▸ **EXERCISE DATA**
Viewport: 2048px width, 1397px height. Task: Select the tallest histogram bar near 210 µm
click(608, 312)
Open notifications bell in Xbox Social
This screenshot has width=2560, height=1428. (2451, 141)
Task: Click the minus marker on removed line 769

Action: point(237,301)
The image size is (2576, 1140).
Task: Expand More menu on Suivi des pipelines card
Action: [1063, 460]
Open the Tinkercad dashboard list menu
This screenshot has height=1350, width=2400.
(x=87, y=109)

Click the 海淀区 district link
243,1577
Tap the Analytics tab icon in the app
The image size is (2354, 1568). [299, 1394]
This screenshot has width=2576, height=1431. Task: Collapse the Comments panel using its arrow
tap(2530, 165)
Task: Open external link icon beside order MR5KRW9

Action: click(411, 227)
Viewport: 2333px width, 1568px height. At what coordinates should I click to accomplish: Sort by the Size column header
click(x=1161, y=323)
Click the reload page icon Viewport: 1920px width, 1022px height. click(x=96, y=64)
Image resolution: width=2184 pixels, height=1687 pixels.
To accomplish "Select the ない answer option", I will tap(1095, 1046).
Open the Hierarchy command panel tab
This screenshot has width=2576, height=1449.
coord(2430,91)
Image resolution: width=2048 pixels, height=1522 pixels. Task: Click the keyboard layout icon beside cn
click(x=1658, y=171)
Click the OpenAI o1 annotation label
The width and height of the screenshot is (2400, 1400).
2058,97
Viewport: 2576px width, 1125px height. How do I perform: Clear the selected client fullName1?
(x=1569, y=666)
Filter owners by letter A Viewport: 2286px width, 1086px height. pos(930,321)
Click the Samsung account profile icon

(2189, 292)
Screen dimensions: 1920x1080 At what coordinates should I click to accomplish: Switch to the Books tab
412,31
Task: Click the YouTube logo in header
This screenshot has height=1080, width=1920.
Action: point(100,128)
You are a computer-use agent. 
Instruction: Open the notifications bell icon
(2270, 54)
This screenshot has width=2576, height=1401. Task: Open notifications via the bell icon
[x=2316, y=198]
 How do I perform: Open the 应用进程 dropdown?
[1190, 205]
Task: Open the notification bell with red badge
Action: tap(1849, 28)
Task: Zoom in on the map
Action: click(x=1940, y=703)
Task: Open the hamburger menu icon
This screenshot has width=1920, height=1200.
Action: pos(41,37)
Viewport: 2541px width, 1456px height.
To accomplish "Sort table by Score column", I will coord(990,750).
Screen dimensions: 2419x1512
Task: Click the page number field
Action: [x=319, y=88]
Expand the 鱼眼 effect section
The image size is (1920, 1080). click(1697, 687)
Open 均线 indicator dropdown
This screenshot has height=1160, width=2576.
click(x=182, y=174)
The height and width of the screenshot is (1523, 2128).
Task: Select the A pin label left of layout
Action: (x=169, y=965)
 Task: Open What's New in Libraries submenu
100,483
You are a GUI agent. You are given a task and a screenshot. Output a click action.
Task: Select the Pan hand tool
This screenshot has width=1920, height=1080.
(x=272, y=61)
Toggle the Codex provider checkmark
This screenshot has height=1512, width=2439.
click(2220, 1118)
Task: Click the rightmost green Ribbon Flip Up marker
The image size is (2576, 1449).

▸ **ASSIGNED TASK**
Lines of the listing above that contain the word "agent" should all be returned.

▸ **RESPONSE BELOW**
You are a computer-use agent. 
You are a GUI agent. You are given a task and a screenshot. Output a click action.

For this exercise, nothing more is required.